The Night Strangler

July 3, 2015





Darren McGavin winningly reprises his role as reporter Carl Kolchak in The Night Strangler, the sequel to 


the 1972 made-for-television vampire/crime film The Night Stalker. Although the film isn’t as scary as its 


predecessor and is a little dated. It still entertains and admirably avoids being a retread.


The film opens with Kolchak and his former editor Vincenzo (Simon Oakland) accidently meeting each 


other at a press club in Seattle. The chemistry between the actors, which worked in the previous film, is 


improved upon here.




Although Kolchak is assigned mundane story assignments, a series of gruesome murders attract his 


attention. The victims have been strangled and blood removed from their bodies with a hypodermic 


needle. Kolchak, despite resistance from his publisher and police, investigates the crimes over the 


protests of Vincenzo and confronts yet another killer with supernatural origins; not a vampire this time 


but someone steeped in the more obscure elements of Alchemy. Script writer Richard Matheson, who 


wrote I Am Legend, develops the mystery in an intriguing fashion.

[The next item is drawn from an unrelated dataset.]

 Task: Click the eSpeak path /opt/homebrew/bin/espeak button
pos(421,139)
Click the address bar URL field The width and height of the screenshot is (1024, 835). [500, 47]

Much as the first film captured the personality of Las Vegas, this film makes its Seattle setting as much a 


character in the film as its hero and villain. The Richard Matheson script smartly exploits Seattle’s 


“under-city” (a subterranean level of older buildings over which the current city is built), and Dan Curtis 


builds a sense of dread just as effectively as in The Night Stalker.


The Night Strangler trades the sense of menace generated by both the vampire and shady city officials in 


the first film for more of a sense of fun. There is little doubt that Kolchak or his new romantic interest (a 


belly dancer and college student played well by Jo An Pflug) will emerged unscathed but Curtis does 


build suspense despite that. 




The performances from the cast, which includes Margaret Hamilton from The Wizard of Oz and veteran 


character actor John Carradine, are excellent and drive the film as much as the creepy subterranean sets 


and the witty dialogue. This film is highly recommended for fans of horror films from the 70s.